# [What to do]
- A) Recast the paragraph of the pancreatic cancer account that begins "To their credit, no-one" as a short bulleted list, keeping its main facts.
- B) Carry on the pancreatic cancer account from its final sentence.

# [Provided text]
========

We have five grandchildren from the boys, and two step-grandchildren. Trent’s daughter is expecting our first great grandchild in February 2021 in Queensland.

Janice and I lived in leafy St Ives for 35 years and 14 years ago built a new home in Warriewood, Northern Beaches.

The feelings of being diagnosed:

Profound shock, mental numbness, wondering “why?” after managing to overcome thyroid and prostate cancers, the latter recovery requiring the continued assistance of, to date, three AMS800 bladder implants over some 14 years.

Having no real knowledge of pancreatic cancer, apart from the often stated five-year average survival, my future suddenly became clouded until I was nurtured back to the reality of facing all the upside possibilities and probabilities by the surgical and oncology team I am so lucky to be associated with to this day.

Positiveness and challenges during the journey:

To their credit, no-one from either side of my medical “team” ever discussed anything other than looking at a positive future. I had nurse associates who visited me constantly during recovery and whom I could call to get any information throughout the tricky parts of this four-year journey, I had team doctor associates who constantly checked on me in recovery assuring me during infrequent low points that “they had my back, and were looking after me”.

========

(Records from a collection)
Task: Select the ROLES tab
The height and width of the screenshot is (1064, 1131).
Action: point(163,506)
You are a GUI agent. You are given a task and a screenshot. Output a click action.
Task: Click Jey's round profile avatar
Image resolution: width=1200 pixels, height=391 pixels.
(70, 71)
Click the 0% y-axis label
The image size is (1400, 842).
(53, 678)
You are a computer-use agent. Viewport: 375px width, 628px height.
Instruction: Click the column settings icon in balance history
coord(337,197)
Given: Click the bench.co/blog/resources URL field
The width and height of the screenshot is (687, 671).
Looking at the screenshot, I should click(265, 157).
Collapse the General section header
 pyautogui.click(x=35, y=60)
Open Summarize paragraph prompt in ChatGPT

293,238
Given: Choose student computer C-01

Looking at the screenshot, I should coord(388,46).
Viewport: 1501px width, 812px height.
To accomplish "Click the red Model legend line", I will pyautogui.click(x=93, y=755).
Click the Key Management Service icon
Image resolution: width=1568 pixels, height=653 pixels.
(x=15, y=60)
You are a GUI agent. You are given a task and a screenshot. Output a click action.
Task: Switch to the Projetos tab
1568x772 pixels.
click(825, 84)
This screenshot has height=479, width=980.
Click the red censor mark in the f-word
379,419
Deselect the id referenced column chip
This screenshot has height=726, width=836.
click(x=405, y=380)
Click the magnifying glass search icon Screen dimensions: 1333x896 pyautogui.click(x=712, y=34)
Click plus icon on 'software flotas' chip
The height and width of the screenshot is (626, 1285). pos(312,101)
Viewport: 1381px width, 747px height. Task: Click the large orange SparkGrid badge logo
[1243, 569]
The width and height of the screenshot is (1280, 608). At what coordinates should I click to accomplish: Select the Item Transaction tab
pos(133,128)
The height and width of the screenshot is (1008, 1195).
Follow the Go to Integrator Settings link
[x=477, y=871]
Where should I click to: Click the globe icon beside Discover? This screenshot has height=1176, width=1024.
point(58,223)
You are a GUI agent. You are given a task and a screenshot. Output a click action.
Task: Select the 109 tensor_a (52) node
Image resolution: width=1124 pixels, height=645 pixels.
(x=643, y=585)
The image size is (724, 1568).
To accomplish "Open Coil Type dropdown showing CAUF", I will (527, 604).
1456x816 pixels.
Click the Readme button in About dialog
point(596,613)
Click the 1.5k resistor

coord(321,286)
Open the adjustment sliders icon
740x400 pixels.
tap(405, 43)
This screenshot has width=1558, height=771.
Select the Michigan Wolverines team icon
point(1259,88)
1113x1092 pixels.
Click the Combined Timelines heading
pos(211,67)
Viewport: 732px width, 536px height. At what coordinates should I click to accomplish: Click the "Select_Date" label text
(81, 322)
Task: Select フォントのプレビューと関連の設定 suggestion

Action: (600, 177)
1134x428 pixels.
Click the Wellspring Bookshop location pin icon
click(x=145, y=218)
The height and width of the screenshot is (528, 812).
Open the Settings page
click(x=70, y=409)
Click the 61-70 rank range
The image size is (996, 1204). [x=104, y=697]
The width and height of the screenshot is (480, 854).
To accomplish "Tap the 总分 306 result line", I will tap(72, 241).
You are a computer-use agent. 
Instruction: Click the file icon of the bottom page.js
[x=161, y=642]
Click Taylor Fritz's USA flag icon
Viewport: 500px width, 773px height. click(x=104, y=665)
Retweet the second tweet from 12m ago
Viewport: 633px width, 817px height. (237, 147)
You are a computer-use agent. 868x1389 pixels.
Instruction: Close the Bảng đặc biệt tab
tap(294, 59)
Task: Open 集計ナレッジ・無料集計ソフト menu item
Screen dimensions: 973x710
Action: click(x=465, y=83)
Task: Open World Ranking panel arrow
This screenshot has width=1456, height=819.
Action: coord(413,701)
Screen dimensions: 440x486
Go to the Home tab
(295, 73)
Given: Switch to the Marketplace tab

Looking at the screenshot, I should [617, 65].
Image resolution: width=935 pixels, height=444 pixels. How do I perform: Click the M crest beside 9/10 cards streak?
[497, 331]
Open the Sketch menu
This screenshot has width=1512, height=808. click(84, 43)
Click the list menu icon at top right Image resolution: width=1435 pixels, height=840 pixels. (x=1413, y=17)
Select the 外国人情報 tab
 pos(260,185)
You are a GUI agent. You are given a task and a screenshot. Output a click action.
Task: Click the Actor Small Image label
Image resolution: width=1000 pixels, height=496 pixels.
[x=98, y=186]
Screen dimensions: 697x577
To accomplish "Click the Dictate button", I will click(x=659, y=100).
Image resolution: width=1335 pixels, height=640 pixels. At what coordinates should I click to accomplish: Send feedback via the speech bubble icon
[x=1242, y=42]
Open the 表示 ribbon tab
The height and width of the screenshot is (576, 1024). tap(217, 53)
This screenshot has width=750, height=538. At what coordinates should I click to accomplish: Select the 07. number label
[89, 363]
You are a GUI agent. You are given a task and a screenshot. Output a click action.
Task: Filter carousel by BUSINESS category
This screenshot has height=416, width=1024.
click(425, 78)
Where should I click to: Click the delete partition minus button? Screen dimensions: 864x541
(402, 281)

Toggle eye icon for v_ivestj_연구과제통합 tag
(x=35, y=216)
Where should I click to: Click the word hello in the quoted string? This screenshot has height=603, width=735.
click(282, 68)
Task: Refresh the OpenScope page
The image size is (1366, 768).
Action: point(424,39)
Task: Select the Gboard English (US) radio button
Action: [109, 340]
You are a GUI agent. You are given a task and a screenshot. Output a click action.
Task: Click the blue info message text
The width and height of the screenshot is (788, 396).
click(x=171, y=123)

========

# [Answers to each task]
- A)
- No one on either side of my medical team ever discussed anything but a positive future.
- Nurse associates visited me constantly during recovery, and I could call them for information through the tricky parts of the four-year journey.
- Team doctor associates constantly checked on me in recovery and, during infrequent low points, assured me that "they had my back, and were looking after me".

- B)
All three hospitals gave me excellent treatment at all times, the RNS public ward was a new experience after years of private admissions and the staff at all three hospitals were wonderful to me. Dr Samra’s medical teams and associated personnel like Jenny Arena were outstanding to me and my wife.

They were all so comforting to me that I can hardly praise myself as being stoic when I also had the love, strength and absolute support of my wife throughout the entire exercise. I was challenged admittedly. The chemotherapy was a challenge as you learn what is actually taking place. The massive surgery was hard to face once you understood there were no real limits until the surgical team were well advanced with the operation and could face the reality of the situation.

I was challenged when, halfway through my initial chemotherapy course, my gall bladder gave up one evening. I woke from surgery to find I was classified “toxic” and no-one was allowed in the room other than to eventually dash in quickly and leave me a meal. Tests were somehow carried out at a distance and no visitors or family were allowed. In this instance I was full of Endone, suffered massive haunting hallucinations and thereafter requested I receive alternatives for pain. However, I must gratefully admit that during my four-year journey, I never felt aches or pains, despite five bouts of surgery – the Port, gall bladder twice, Whipple and hernia repair.

I was challenged when I woke up during the night in ICU, alone, on a bed situated amongst banks of machinery, soft lights, dials and readouts, wondering briefly why I felt nothing physically or mentally – and where was everyone before slipping back into oblivion. I have no recollection of actually waking again, only realising later that I was in another light and airy room with my family who told me later I was babbling all sorts of stories.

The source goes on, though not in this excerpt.